# B&S 8HP horizontal shaft engine



## Ricktp1 (Mar 10, 2009)

Hi, I'm new to this forum so here goes. I have a 30+yr. old engine from a leaf blower that I want to use on a log splitter. It has the following numbers,
Model# 190432
Type# 0535-01
Code# 74061410
Ser# E19580
I am missing the governor spring that connects from the gov. arm to somewhere on the gov. control plate. The throttle is controled by a remote cable. I have the parts illustration & operators manual from B&S but they don't show clearly how and where everything goes. I spoke to tech at B&S and they can't seem to tell me the right part number for the gov. spring or any related parts I may need. I bought a spring #260695 at local dealer but it doesn't seem right and they weren't any help past that. Does anyone have any info on this or a good drawing of the gov. linkage with a remote cable? Sorry for the long post.
Thanks
Rick.


----------



## Basementgeek (Feb 7, 2005)

Hi and welcome to the forum :wave:

Manufactures will buy engines, from like B&S and adapt them to suite their purpose. Being a leaf blower, it would not need a govener. There maybe parts they removed as they where not needed. It being 30 years old, parts will be hard to get.

Here is what I think is the correct site, but not sure:

http://www.briggsandstratton.com/pdf/illustrated_parts_list/100/MS5848.pdf

Here is a pic from an old B&S manual, it is for a 190000 series cast iron engine:










BG


----------



## MrChooks (Apr 19, 2008)

:wave: BG - Magic, that you have and made available that old B&S manual ray:

Rick - the linkage on BG's diagram that is annotated "To increase speed" is where your throttle cable should connect. The diagram BG provided looks like a set up from a generator (or indeed a log splitter) where constant throttle speed changes are generally not necessary. So if you can set you engine up just as shown in the diagram - that should work perfectly for an engine connected to a hydraulic pump.
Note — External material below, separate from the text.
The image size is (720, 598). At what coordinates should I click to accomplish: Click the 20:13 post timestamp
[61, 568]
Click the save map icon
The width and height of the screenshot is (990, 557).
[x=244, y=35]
In your initial setup - you will need to adjust the engine run speed to one that suits both the ram extend (log split) and retract cycles for the hydraulic pump - (by trial & error I'm afraid ) but once set, the engine will just hold a constant RPM and any un-needed hydraulic oil will be diverted back to the tank thru the pressure relief / bypass valve.:wink:

On more recent / more sophisticated units - there is often a throttle linkage actuated by a pressure / flow valve connected to the hydraulic accumulator - but let's not get things too complicated.


----------



## Ricktp1 (Mar 10, 2009)

Hi all,
Thanks for the quick reply. My linkage is different than in your manual. I have a Governor control plate with a remote throttle cable. I will take some pictures of what I have and post them as soon as can figure out how.
Thanks
Rick.


----------



## Ricktp1 (Mar 10, 2009)

I have attached some pics of my gov. & gov.plate. Can anyone tell me from the pics what part# spring I am missing? It doesn't seem that with the throttle arm linkage moving in an arc that the gov. arm & spring would maintain the proper tension. Should'nt the spring operate in a straight line? Am I missing something?


----------



## Basementgeek (Feb 7, 2005)

Hi:

My book does not show anything like this. Again parts could been changed since this engine was made to be throttled controlled not governer controled.

BG


----------



## MrChooks (Apr 19, 2008)

:wave: You need a B&S governor spring ( which you need to get from B&S dealer - as any old spring *will NOT suffice*!!:4-thatsba). and probably the little clamp & screws that clamps the outer of the bowden cable. Any good B&S repair shop should be able to supply you with these

See if these attached diagrams and speed control set up pages help


----------



## goodonya (Apr 18, 2009)

:4-dontkno Is that 190000 series manual available? If so, where and how. I have downloaded the parts manual, although mine is a type 1697.


----------